→ **Supplied passage**
How you put your motor expenses through your business can depend on whether you’re a sole trader or limited company, if you have employees, whether you’re VAT registered, the type of vehicle and the nature of your journeys.
Whatever method you choose, you always have to start with the journey. You can only claim motor expenses for business travel; not for personal travel or commuting.
There are two main routes to claiming motor expenses, mileage or full cost.
This method uses a fixed rate per business mile so relies on keeping accurate mileage records.
The mileage rate is supposed to cover not just fuel, but all the costs involved with running a vehicle. It’s also supposed to account for an element of wear and tear that would reduce the value of the vehicle. If you’re using mileage, then no other motor costs can be included as business expenses for that vehicle.
With this method, you can claim journeys in different vehicles, for example if you have two family cars. The most important thing is that it’s a business journey.
For employees and directors of limited companies, any personal mileage reimbursed by the company is classed as a benefit in kind and is taxable. Similarly, if the mileage is reimbursed at more than HMRC’s approved rate, the difference becomes a benefit in kind.

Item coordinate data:
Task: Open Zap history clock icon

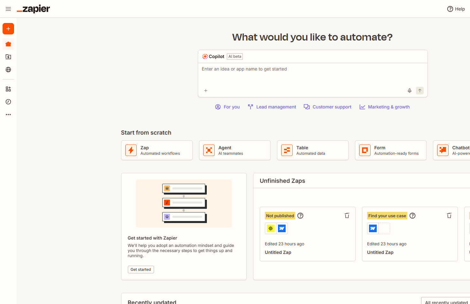Action: pos(8,102)

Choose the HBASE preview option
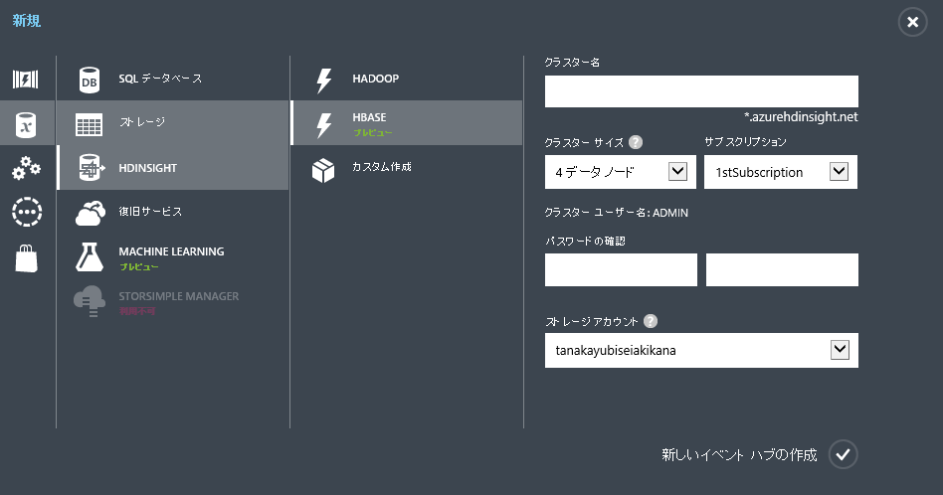[406, 123]
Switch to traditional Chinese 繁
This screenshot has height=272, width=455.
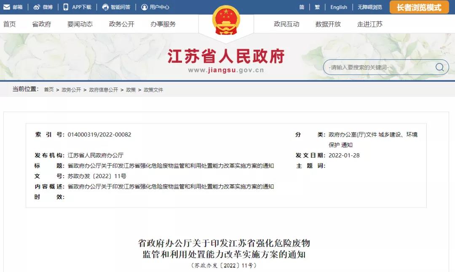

→ **Written tasks**
**1.** In the passage on claiming motor expenses, what are the two main routes to claiming them?
**2.** Write what comes next in the passage on claiming motor expenses, picking up after its final sentence.
These records have no connection to the passage on motor expenses.

→ **Task answers**
**1.** Mileage or full cost.

**2.**
How about if an employee is using a vehicle owned by the business but paying for the fuel personally? They still need to track their business mileage so that they can be reimbursed for their fuel costs.
They can claim the business mileage at the HMRC advisory fuel rate, which covers the fuel costs only (and not any of the other motor costs covered in the approved mileage rates).
Conversely, if the business pays for the fuel and the employee doesn’t want to end up with a benefit in kind, they can reimburse the company for their personal mileage, again at the HMRC advisory fuel rate.
This uses the actual costs of fuel and running the vehicle based on the expense bills and receipts.
If the vehicle is owned by the business, then it’s more common to use the full cost method. However, if there is any element of personal use this has to be taken into account.
For sole traders this would mean discounting a portion of the motor costs in relation to the personal use. The most accurate way to work this out is to log business mileage so that you can see what portion of the overall mileage relates to business. This can then be applied to the motor costs. Or if it’s mainly business use, then log personal mileage.
For limited companies this would mean looking at Benefits in Kind for the employees who are using the vehicle. Any personal use whatsoever in a vehicle owned by a limited company can potentially cause a benefit in kind. There are particularly strict rules around company cars, but company vans can incur benefits in kind as well.
There are some extra considerations for motor expenses if your business is VAT registered.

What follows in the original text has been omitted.